-- BEGIN --

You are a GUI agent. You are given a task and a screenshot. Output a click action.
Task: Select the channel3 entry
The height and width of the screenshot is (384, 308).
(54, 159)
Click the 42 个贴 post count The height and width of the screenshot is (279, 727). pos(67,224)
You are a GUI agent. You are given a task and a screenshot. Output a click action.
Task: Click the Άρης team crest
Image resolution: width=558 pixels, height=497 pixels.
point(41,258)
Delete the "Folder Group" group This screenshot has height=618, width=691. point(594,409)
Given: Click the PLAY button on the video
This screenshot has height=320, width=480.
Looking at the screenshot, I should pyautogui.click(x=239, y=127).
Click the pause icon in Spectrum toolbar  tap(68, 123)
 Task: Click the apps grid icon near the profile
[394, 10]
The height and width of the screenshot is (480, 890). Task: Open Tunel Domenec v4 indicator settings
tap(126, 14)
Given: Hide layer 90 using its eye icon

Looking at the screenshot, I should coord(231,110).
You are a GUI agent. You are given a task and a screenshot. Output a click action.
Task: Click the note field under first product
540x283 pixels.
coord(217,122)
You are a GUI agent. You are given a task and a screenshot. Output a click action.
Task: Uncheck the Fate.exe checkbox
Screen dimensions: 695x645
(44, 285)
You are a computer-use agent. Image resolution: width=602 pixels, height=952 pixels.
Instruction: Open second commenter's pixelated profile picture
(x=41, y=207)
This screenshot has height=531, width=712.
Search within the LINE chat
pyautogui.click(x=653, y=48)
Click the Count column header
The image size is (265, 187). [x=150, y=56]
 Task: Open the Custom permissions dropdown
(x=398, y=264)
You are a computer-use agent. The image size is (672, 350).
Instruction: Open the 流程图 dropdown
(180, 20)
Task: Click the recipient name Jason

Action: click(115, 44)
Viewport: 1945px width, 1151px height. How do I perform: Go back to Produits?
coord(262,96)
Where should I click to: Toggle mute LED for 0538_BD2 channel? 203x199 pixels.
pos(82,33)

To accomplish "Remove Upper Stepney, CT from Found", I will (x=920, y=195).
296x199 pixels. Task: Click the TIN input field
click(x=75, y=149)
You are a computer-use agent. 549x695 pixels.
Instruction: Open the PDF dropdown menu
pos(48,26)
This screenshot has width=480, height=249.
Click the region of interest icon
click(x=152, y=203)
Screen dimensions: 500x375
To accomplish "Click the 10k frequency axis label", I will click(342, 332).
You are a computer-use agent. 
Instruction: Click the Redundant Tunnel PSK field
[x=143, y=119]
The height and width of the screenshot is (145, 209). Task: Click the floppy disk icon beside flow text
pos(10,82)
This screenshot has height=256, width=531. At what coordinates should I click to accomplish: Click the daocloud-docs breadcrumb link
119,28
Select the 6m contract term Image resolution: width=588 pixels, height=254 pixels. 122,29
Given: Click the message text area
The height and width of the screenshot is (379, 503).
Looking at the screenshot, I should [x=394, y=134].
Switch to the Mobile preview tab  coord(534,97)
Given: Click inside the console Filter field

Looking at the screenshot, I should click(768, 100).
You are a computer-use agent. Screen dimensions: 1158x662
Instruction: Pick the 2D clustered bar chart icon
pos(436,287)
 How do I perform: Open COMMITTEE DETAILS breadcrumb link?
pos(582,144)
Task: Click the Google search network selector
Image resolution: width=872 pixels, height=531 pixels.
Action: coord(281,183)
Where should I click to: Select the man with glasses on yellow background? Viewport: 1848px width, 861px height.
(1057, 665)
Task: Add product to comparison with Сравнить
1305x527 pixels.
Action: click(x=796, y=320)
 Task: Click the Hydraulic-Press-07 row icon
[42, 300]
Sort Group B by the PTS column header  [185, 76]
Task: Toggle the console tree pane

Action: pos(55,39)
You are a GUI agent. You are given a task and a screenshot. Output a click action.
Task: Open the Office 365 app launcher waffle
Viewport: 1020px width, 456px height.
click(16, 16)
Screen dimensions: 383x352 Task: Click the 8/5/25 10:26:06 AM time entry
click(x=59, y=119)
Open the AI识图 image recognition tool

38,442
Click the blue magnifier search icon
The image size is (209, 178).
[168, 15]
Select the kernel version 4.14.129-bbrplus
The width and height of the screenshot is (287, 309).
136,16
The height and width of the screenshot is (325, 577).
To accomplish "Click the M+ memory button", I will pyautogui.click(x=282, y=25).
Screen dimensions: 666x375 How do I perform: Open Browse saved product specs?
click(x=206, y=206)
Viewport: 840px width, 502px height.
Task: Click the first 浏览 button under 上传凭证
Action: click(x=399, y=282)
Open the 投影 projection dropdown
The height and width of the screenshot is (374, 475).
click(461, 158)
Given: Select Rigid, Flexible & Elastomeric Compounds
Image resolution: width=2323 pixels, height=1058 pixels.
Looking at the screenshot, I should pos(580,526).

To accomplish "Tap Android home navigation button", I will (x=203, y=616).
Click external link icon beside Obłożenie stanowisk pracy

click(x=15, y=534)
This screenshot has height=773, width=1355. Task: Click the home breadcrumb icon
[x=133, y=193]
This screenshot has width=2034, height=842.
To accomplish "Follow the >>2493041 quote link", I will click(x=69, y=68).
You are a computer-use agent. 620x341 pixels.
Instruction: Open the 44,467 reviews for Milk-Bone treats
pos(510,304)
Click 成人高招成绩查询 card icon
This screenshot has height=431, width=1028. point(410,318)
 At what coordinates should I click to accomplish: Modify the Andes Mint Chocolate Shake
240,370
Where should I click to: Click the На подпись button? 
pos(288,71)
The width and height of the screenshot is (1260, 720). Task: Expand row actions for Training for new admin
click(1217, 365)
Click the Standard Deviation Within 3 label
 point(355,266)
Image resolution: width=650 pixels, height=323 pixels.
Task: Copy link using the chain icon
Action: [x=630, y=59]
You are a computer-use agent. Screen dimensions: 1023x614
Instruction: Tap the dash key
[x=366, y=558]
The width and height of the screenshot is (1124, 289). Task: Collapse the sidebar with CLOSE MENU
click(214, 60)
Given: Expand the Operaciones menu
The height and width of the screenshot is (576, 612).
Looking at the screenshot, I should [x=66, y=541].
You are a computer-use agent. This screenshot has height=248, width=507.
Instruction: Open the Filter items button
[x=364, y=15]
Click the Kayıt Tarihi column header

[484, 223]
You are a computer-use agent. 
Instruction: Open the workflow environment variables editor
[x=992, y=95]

-- END --

_Objective_
Repeat the lines word for word, from the one containing "Click the blue magnifier search icon" through the one containing "click(1217, 365)".

_Written reply_
Click the blue magnifier search icon
The image size is (209, 178).
[168, 15]
Select the kernel version 4.14.129-bbrplus
The width and height of the screenshot is (287, 309).
136,16
The height and width of the screenshot is (325, 577).
To accomplish "Click the M+ memory button", I will pyautogui.click(x=282, y=25).
Screen dimensions: 666x375 How do I perform: Open Browse saved product specs?
click(x=206, y=206)
Viewport: 840px width, 502px height.
Task: Click the first 浏览 button under 上传凭证
Action: click(x=399, y=282)
Open the 投影 projection dropdown
The height and width of the screenshot is (374, 475).
click(461, 158)
Given: Select Rigid, Flexible & Elastomeric Compounds
Image resolution: width=2323 pixels, height=1058 pixels.
Looking at the screenshot, I should pos(580,526).

To accomplish "Tap Android home navigation button", I will (x=203, y=616).
Click external link icon beside Obłożenie stanowisk pracy

click(x=15, y=534)
This screenshot has height=773, width=1355. Task: Click the home breadcrumb icon
[x=133, y=193]
This screenshot has width=2034, height=842.
To accomplish "Follow the >>2493041 quote link", I will click(x=69, y=68).
You are a computer-use agent. 620x341 pixels.
Instruction: Open the 44,467 reviews for Milk-Bone treats
pos(510,304)
Click 成人高招成绩查询 card icon
This screenshot has height=431, width=1028. point(410,318)
 At what coordinates should I click to accomplish: Modify the Andes Mint Chocolate Shake
240,370
Where should I click to: Click the На подпись button? 
pos(288,71)
The width and height of the screenshot is (1260, 720). Task: Expand row actions for Training for new admin
click(1217, 365)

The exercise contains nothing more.